The Unique Formation and Evolution of Magnetars and Constraining Fast Radio Burst Progenitors with Polarization

Author: Sherman, Myles Bradford

Year: 2026

Degree: Dissertation (Ph.D.)

Advisor: Ravi, Vikram

Committee Members: Fuller, James; Harrison, Fiona A.; Bellan, Paul Murray; Cordes, James M.; Ravi, Vikram

Option: Physics

Abstract

Magnetars, the most highly magnetized subset of neutron stars, remain enigmatic in nature; while likely formed through Core-collapse Supernovae (CCSNe), the origin of their large (>10¹³ G) magnetic fields and relationship to radio pulsars are unclear. Beyond the wide variety of emission states observed in Galactic magnetars, including periodic short bursts, Giant Flares, and outbursts, magnetars are considered the leading candidates for the origins of multiple unidentified phenomena, such as Long Period Radio Transients (LPRTs) and extragalactic Fast Radio Bursts (FRBs). In this thesis, I use multi-wavelength data to explore the formation of magnetars, and investigate the origins and emission properties of FRBs and LPRTs.

Through an archival search of radio, optical, and infrared data, we identify two new candidates for magnetar-massive star binaries that have been disrupted by CCSNe. We find the CCSNe formation scenario requires a high progenitor merger rate(~70-80%) to explain the lack of such unbound systems, and suggests they may preferentially form from massive stellar mergers.

We then use the 64-antenna prototype Deep Synoptic Array (DSA-110) radio telescope to explore the polarization properties of FRBs. With a custom baseband analysis pipeline, we find that FRBs’ high (>70%) linear polarization closely resembles that of young (<100 kyr) Galactic pulsars, suggesting that they inhabit similar environments. This supports the magnetar scenario, as they have typical characteristic ages below <100 kyr. FRB rotation measures also indicate that FRB environments are more highly magnetized than those of typical Galactic pulsars.

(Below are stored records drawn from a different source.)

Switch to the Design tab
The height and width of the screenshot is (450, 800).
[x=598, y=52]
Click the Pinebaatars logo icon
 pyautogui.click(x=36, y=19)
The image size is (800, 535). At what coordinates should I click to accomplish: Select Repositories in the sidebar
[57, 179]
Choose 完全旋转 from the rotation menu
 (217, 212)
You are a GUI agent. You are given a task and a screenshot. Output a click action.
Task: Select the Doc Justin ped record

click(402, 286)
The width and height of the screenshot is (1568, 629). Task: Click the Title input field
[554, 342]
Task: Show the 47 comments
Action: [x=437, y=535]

To investigate the magnetar origin of LPRTs, Galactic events which have periods from minutes to hours and burst widths up to 30 seconds, I have implemented a real-time search for single-pulses between 0.134 - 160.8 seconds for the completed 96-antenna DSA-110. A pilot survey of the galactic plane (GP) region (>1.2 Jy flux limit at 25\sigma) places constraints on the White-Dwarf binary model while failing to rule-out the magnetar model, a result which supports the multiple-progenitor LPRT theory.

Looking ahead, we use population synthesis to predict that the next-generation DSA-2000 radio telescope will detect→ 23,000 new radio pulsars and radio magnetars with full polarization information. This sample will enable a more holistic view of magnetar evolution and their relationship to radio pulsars, FRBs, and LPRTs.